Small Business Super Risks

Many small business owners neglect to pay themselves super believing the business will fund their retirement. We share some useful insights from Helen Barker of Inside Small Business, regarding the resultant risks and lost opportunities for SME business owners who don’t pay themselves super.

Risks

  • Your business fails: You can’t be certain that your business will survive as long as you. Without super to fall back on, you’ll be left with nothing to show for your efforts should the worst happen.
  • Your business sells for less than you hoped: Your business may be worth a lot now, but that may not be the case when you want to retire or need to due to ill health or some other change in circumstances. Again, without super, you are left exposed.
  • Your business fails to sell: Planning to sell your business and being able to do so are very different things.

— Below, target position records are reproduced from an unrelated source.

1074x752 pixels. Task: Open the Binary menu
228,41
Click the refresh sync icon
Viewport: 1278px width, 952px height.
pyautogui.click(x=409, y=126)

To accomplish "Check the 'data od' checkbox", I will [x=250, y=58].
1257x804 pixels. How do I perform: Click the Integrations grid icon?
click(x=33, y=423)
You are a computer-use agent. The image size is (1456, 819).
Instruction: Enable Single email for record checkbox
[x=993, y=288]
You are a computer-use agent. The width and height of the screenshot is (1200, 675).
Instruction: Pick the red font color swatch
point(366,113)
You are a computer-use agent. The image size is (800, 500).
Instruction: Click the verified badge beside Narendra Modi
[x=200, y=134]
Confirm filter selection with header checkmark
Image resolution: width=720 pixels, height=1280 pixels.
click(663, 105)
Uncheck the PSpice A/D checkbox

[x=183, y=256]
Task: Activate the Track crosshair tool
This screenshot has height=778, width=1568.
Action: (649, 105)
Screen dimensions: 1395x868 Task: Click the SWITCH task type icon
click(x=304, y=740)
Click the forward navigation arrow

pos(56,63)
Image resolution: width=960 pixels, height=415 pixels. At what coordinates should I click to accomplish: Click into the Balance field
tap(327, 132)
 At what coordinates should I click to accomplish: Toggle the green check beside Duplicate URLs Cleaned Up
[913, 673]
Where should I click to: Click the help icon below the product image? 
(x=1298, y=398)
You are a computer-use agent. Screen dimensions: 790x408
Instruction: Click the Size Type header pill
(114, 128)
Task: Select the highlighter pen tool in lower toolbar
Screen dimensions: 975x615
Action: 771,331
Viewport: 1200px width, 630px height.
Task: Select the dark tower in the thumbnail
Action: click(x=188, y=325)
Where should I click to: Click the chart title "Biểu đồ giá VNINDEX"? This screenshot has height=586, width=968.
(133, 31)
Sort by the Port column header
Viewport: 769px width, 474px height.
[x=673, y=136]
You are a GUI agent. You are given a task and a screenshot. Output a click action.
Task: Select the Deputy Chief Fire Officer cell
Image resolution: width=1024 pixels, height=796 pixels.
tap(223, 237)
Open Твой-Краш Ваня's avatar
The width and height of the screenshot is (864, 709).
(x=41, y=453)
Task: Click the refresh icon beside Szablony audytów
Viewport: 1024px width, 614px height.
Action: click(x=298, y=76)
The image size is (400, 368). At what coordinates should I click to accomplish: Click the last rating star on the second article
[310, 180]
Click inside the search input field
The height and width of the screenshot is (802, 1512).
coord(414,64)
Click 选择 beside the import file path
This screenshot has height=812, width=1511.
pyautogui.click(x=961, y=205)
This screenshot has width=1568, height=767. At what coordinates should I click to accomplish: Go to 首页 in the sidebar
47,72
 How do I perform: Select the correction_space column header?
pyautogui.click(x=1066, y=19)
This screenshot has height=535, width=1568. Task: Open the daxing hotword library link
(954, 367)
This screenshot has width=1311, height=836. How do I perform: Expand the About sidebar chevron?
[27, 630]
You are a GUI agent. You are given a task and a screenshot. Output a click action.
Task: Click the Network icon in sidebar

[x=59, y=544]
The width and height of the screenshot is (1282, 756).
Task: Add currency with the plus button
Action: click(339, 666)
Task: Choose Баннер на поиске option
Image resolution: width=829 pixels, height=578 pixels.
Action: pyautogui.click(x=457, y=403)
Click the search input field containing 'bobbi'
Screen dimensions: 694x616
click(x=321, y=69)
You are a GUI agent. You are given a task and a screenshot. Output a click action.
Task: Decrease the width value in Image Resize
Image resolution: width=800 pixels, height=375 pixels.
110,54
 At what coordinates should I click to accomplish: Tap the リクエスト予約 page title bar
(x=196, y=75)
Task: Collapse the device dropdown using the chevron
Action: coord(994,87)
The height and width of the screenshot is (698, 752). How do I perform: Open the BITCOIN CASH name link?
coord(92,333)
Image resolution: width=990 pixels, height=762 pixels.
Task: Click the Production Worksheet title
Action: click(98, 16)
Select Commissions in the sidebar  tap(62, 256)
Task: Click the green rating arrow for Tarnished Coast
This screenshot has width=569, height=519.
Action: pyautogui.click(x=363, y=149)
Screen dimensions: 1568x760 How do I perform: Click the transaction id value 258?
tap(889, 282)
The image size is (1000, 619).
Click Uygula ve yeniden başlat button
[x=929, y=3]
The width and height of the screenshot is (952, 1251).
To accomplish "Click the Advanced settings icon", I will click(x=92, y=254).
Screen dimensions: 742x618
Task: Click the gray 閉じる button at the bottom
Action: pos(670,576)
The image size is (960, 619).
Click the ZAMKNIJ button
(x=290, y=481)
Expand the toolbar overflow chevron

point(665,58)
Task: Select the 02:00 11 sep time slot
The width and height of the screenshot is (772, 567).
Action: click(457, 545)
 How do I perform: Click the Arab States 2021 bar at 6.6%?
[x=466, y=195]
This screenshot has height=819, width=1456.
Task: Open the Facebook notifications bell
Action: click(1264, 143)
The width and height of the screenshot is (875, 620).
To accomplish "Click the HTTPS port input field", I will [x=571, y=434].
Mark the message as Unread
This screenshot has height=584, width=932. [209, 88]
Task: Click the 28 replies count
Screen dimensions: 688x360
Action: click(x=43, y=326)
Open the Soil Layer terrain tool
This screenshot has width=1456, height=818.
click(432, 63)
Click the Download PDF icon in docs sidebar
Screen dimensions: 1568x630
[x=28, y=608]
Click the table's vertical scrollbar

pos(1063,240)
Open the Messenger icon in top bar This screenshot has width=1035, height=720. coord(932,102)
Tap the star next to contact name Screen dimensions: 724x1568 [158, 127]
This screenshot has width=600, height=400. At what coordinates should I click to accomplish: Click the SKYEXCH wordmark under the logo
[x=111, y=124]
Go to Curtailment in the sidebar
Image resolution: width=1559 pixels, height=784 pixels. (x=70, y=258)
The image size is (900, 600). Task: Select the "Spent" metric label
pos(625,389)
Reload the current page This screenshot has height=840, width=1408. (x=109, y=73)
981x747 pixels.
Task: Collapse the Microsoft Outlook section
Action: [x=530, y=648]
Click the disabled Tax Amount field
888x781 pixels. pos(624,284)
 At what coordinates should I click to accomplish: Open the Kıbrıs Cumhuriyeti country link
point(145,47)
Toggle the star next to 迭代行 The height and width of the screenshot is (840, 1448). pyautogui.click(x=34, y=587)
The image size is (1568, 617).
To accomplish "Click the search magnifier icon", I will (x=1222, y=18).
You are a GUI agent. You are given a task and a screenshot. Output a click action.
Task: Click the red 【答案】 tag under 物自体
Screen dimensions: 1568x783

There are a lot of reasons why a business may fail to sell: some you can fix, others not. If you have super, you could semi-retire or appoint a general manager to run things for you until you do find a buyer. Without super, you are stuck working for longer.
  • Lost earnings: Under new rules, inactive low-balance super accounts (those with no incoming contributions) must be wound up. While monies from closed funds can be returned, you’ll lose the earnings they could have built had the account stayed open, plus any insurance policies you had tied to them.

Lost Opportunities

  • Business premises: For some business owners, a self-managed super fund (SMSF) can deliver both business and personal benefits. Your SMSF can purchase the property from which the business operates and set the rent it pays. You own an additional asset from the business and the rent ultimately goes back to you instead of some third party. Meanwhile, the business can enjoy favourable rental terms, such as price reductions when cash flow is tight.
  • Lower tax bills: Self-employed Australians are generally able to claim a deduction for their pre-tax super contributions. Plus, super contributions are only taxed at 15 percent, whereas most incomes are taxed at a much higher rate. That means your taxable income goes down, even though the money is going to yourself via your super.
  • Co-contributions: If you are deemed to be a low-income earner (many self-employed people earn less than their employees), you may be eligible for government co-contributions.
  • Spousal contributions: Depending on your spouse’s income, you could reduce your tax bill by contributing to their super too. Plus, they may then qualify for government co-contributions on top of those payments you make.
  • Compounding effect: Not investing in super in your younger days means you don’t benefit from the compounding effect over your working life. And by depositing funds along the way, you can take advantage of price cycles in various assets (buy low, sell high) to generate better overall returns.
  • Insurance protections: Life, disability, and income protection insurances provide a safety net over your ability to earn a living. You may not bother with them if they had to come out of the household budget. But with super paying for them, you can protect yourself and your family without feeling the pinch.